Screenshot Logs
UFO captures screenshots at every step for debugging and evaluation purposes. All screenshots are stored in the logs/{task_name}/ directory.
Screenshot Types
1. Clean Screenshots
Unmodified screenshots of the desktop or application window.
File naming:
- Step screenshots:
action_step{step_number}.png - Subtask completion:
action_round_{round_id}_sub_round_{sub_task_id}_final.png - Round completion:
action_round_{round_id}_final.png - Session completion:
action_step_final.png
Example:
2. Annotated Screenshots
Screenshots with UI controls labeled using the Set-of-Mark paradigm. Each interactive control is marked with a number for reference.
File naming: action_step{step_number}_annotated.png
Example:
Only control types configured in CONTROL_LIST (in config_dev.yaml) are annotated. Different control types use different colors, configurable via ANNOTATION_COLORS.

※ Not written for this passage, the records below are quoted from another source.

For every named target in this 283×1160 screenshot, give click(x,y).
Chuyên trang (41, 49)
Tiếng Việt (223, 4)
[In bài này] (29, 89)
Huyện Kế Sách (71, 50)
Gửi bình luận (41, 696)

3. Concatenated Screenshots
Clean and annotated screenshots placed side-by-side for comparison.
File naming: action_step{step_number}_concat.png
Example:
Configure whether to feed concatenated or separate screenshots to LLMs using CONCAT_SCREENSHOT in config_dev.yaml.
4. Selected Control Screenshots
Close-up view of the control element selected for interaction in the previous step.
File naming: action_step{step_number}_selected_controls.png
Example:
Enable/disable sending selected control screenshots to LLM using INCLUDE_LAST_SCREENSHOT in config_dev.yaml.